*Material for this exercise*:
· · · · ·

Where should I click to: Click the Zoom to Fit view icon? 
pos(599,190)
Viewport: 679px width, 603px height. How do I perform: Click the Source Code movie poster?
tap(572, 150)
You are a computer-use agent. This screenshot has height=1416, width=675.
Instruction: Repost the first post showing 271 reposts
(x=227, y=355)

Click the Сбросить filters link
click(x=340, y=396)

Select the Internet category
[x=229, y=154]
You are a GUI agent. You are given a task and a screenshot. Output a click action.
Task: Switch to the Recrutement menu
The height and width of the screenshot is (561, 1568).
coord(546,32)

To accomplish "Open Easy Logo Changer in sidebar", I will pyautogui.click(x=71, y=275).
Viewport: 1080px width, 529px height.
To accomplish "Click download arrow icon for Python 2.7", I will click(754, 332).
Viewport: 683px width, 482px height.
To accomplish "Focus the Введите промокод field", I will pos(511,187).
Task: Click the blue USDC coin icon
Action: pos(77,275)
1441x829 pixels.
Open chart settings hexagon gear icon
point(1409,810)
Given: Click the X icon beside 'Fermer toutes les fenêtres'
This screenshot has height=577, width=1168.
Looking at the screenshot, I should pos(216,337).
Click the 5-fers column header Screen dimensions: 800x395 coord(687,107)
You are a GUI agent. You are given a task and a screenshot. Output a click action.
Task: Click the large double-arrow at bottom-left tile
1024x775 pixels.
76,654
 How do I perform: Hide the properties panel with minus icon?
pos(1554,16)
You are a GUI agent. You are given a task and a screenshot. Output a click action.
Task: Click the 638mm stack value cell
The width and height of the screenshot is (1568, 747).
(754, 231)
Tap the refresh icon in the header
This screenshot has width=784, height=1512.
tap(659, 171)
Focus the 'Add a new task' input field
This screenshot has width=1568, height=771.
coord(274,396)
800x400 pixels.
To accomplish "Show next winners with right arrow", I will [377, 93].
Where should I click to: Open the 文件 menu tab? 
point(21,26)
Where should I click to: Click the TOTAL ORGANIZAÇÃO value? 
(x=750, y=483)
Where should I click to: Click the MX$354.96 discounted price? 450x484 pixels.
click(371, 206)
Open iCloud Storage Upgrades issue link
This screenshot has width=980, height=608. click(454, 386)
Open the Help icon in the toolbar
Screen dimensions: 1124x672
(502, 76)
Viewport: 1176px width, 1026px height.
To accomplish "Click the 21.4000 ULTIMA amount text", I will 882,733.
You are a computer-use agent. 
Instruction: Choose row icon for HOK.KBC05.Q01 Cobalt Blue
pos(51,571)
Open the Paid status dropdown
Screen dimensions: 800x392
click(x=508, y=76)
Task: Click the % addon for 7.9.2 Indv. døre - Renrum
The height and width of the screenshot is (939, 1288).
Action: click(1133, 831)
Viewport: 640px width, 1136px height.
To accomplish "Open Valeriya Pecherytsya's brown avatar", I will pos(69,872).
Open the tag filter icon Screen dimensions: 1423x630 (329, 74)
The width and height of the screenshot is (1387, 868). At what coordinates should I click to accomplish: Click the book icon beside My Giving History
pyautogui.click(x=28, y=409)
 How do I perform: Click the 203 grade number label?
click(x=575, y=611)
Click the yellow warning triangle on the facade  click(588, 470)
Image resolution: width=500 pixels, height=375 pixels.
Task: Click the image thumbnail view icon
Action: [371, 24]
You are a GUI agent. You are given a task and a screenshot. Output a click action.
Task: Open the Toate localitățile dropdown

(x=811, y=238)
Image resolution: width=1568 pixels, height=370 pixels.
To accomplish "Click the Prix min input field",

· · · · ·

*Instructions to follow*: Copy the lines from the start of the data verbatim, stopping after the line containing "Task: Click the 638mm stack value cell".

*Exercise solution*:
Where should I click to: Click the Zoom to Fit view icon? 
pos(599,190)
Viewport: 679px width, 603px height. How do I perform: Click the Source Code movie poster?
tap(572, 150)
You are a computer-use agent. This screenshot has height=1416, width=675.
Instruction: Repost the first post showing 271 reposts
(x=227, y=355)

Click the Сбросить filters link
click(x=340, y=396)

Select the Internet category
[x=229, y=154]
You are a GUI agent. You are given a task and a screenshot. Output a click action.
Task: Switch to the Recrutement menu
The height and width of the screenshot is (561, 1568).
coord(546,32)

To accomplish "Open Easy Logo Changer in sidebar", I will pyautogui.click(x=71, y=275).
Viewport: 1080px width, 529px height.
To accomplish "Click download arrow icon for Python 2.7", I will click(754, 332).
Viewport: 683px width, 482px height.
To accomplish "Focus the Введите промокод field", I will pos(511,187).
Task: Click the blue USDC coin icon
Action: pos(77,275)
1441x829 pixels.
Open chart settings hexagon gear icon
point(1409,810)
Given: Click the X icon beside 'Fermer toutes les fenêtres'
This screenshot has height=577, width=1168.
Looking at the screenshot, I should pos(216,337).
Click the 5-fers column header Screen dimensions: 800x395 coord(687,107)
You are a GUI agent. You are given a task and a screenshot. Output a click action.
Task: Click the large double-arrow at bottom-left tile
1024x775 pixels.
76,654
 How do I perform: Hide the properties panel with minus icon?
pos(1554,16)
You are a GUI agent. You are given a task and a screenshot. Output a click action.
Task: Click the 638mm stack value cell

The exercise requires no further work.